DMX — Delta Multiplexed Model Format. Near-lossless neural network weight compression.

These details have not been verified by PyPI

Project links

Project description

DMX — Delta Multiplexed Model Format

A new compression format for neural network weights.

Original:  9.1 GB  (SVD-XT, FP32 — 80% includes FP32→FP16 conversion)
DMX:       1.8 GB

Original:  7.2 GB  (Wan 2.2 14B shard, FP32 — 79.5% includes FP32→FP16)
DMX:       1.5 GB  (142/142 tensors verified)

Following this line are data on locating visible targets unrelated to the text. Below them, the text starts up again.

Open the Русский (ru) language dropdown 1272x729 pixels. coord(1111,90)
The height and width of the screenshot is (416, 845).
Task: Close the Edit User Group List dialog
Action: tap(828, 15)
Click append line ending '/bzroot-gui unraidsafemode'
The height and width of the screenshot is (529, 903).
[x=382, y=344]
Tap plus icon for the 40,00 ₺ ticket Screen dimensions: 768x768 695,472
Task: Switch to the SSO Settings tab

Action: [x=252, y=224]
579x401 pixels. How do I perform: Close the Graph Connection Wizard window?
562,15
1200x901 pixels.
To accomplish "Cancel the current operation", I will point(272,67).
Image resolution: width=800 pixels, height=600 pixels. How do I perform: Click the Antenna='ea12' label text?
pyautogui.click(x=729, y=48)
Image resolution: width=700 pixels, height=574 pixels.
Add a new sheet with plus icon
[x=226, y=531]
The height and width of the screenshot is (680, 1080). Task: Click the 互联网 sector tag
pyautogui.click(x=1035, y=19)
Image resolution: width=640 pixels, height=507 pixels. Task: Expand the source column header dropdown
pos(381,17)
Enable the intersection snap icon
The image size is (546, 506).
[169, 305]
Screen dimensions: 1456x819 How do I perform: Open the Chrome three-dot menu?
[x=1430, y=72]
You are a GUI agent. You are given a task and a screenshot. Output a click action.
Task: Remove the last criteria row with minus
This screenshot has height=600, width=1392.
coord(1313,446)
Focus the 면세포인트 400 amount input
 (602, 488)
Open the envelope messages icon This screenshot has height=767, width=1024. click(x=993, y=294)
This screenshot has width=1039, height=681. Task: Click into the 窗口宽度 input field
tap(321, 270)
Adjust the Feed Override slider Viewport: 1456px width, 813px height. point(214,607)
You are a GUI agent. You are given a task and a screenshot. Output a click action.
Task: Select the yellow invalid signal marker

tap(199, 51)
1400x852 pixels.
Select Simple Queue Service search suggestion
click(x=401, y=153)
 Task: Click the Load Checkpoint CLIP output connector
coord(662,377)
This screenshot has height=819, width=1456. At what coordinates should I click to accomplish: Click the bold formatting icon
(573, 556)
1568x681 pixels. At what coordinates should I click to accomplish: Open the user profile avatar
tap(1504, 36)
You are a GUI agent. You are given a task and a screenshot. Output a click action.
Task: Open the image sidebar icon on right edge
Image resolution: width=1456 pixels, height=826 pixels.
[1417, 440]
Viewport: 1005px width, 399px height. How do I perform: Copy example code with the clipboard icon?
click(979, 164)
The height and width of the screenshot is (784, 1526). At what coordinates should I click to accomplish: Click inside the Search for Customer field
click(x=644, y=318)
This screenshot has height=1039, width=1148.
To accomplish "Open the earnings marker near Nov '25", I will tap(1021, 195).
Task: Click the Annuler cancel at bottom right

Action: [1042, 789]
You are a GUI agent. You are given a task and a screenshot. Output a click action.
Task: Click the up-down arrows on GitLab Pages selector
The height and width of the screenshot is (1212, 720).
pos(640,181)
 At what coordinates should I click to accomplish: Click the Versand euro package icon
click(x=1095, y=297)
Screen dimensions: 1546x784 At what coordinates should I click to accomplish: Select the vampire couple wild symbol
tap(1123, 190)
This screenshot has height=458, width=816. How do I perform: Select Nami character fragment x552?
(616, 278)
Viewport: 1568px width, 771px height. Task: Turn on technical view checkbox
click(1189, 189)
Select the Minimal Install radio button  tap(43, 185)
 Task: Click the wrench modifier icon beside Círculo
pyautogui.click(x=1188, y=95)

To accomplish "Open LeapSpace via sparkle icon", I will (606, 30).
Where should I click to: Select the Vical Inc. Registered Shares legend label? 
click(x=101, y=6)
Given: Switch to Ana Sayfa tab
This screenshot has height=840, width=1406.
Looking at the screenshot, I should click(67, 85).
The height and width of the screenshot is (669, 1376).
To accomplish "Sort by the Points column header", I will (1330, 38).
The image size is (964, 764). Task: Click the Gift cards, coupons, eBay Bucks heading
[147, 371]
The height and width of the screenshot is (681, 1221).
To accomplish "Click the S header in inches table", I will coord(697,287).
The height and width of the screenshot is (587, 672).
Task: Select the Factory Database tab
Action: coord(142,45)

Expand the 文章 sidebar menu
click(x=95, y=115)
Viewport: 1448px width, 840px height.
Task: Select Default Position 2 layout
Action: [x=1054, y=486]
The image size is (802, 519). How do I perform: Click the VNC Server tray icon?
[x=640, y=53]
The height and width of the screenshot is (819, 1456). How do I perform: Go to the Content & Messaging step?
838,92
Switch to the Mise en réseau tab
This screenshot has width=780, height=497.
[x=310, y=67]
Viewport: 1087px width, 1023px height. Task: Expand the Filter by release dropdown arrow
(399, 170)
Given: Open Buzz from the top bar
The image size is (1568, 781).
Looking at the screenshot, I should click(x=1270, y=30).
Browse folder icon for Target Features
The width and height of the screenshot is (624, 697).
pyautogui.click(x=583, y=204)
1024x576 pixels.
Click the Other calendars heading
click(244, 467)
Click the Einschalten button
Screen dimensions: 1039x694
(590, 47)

Original:  16 GB   (Llama 3 8B, FP16 — 55% pure FP16 compression)
DMX:       ~7.2 GB (+0.16% perplexity on wikitext-2)

Try it now

pip install dmx-compress
dmx compress your_model.safetensors compressed.dmx

Download pre-compressed models now

Model	Original	DMX	Savings	Verified
Wan 1.3B	2.7 GB	1.1 GB	60%	825/825 tensors
Wan 2.2 shard	7.2 GB	1.5 GB	79.5%	142/142 tensors
SVD-XT	9.1 GB	1.8 GB	80%	Roundtrip verified

Why this matters for frontier training

From first principles: In high-precision training, a full checkpoint is effectively a near-complete copy of the model state — weights (BF16/FP32) plus optimizer states (often another 2-4x the size). Each save is massive. Teams are forced to make checkpoints sparse (every few thousand steps) to keep storage and I/O under control. This is not a bug in the tools — it is a direct consequence of the numbers involved.

The operational reality: Frontier training runs are now routinely $50M-$200M+ each. While accelerators dominate the budget, checkpoint storage, bandwidth, and recovery time are real, recurring costs. Infra teams track these "quiet" expenses closely.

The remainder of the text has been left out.